Catherine privately resolved that next time she would find someone who was a better shot.
When news reached Margot that an attempt had been made on the life of the Admiral, she was thrown into a panic. She hastily dispatched a message to Guise via Madame de Curton, warning him to lie low, as he was being implicated in the plot.
‘The King may arrest you. The Huguenots are baying for Guise blood, and I greatly fear for your life.’
Guise and his uncle, the Duke of Aumale, begged the King for protection so that they might leave the city for their own safety.
‘You can go to the devil if you wish, but I shall know how to find you if I need to,’ was Charles’s brusque response.
Guise and his men slipped quietly out of Paris, but retreated only part way to Porte Saint-Antoine before returning to the comparative security of the Hôtel de Guise. Charles, entirely hoodwinked by this subterfuge, and fearful of reprisals, applied himself to writing letters of assurance to the Queen of England, among others. He laid the blame entirely upon ‘the evil enmity between the House of Châtillon and the House of Guise’.

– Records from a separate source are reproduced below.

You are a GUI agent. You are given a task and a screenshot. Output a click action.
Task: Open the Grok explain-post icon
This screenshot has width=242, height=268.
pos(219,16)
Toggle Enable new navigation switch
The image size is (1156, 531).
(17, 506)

The Queen Mother attempted to persuade him that if Guise had indeed been involved in this attempt upon the Admiral’s life it was surely excusable. ‘He is a son who has been denied justice, and has no other means of avenging his father’s death.’
‘He cannot take the law into his own hands,’ Charles shouted. ‘I am the King, not Guise. He should be brought back and punished!’
The sense of dread in the city was palpable, and Navarre demanded instant protection for the Protestants. The King placed a guard of fifty arquebusiers outside Coligny’s lodgings, militiamen were stationed at strategic points about the city with the orders to keep the populace calm and prevent looting, yet the Huguenots were still not reassured. They anxiously considered their options. Some were for leaving Paris forthwith, but Coligny was against the idea, and his son-in-law Téligny, Navarre and Condé all agreed that it would be an insult to the King. Charles had swiftly ordered an enquiry, and convinced them by his genuine concern of his own innocence in the affair.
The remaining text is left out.